** Opening DATA SECTION block **

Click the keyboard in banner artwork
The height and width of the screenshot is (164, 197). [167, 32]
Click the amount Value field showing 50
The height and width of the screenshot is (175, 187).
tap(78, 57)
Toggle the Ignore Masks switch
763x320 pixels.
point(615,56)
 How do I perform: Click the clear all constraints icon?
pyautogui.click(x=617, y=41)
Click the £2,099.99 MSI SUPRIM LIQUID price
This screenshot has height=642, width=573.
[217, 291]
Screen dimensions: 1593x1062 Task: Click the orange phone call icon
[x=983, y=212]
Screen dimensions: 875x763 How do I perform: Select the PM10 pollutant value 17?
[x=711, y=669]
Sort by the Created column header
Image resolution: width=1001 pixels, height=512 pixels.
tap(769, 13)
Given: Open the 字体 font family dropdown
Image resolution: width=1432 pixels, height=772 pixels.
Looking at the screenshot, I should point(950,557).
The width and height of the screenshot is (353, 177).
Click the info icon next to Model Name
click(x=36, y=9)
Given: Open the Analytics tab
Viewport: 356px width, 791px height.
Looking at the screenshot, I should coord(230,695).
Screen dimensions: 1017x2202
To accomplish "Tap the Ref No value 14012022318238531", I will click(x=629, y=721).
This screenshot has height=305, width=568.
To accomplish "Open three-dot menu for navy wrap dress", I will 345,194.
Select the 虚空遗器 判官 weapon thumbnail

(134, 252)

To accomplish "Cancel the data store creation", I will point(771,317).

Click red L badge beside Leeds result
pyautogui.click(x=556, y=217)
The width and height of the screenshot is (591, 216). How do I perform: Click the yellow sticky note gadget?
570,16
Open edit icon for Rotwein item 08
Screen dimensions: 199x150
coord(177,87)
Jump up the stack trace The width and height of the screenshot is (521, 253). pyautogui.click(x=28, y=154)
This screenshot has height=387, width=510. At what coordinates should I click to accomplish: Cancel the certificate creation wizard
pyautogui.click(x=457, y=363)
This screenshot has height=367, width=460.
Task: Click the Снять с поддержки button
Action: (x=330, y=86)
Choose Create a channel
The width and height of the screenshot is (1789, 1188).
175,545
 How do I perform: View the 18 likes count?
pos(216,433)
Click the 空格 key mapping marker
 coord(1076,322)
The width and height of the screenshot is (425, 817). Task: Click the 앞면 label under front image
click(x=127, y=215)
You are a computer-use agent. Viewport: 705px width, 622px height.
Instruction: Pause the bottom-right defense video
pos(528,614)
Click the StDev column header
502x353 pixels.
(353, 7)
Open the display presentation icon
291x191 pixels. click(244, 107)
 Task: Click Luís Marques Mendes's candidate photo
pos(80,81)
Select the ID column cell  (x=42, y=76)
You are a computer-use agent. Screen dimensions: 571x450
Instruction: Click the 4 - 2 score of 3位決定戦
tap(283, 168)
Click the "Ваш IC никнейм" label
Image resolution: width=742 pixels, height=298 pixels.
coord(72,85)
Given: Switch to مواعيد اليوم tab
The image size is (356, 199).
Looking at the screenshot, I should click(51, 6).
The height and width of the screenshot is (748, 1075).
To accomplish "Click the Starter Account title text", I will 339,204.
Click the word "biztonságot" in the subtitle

** Closing DATA SECTION block **

* PROBLEM TO SOLVE: Your response should be the count of lines in the material above that contain "computer", with nothing added.

* SOLUTION: 2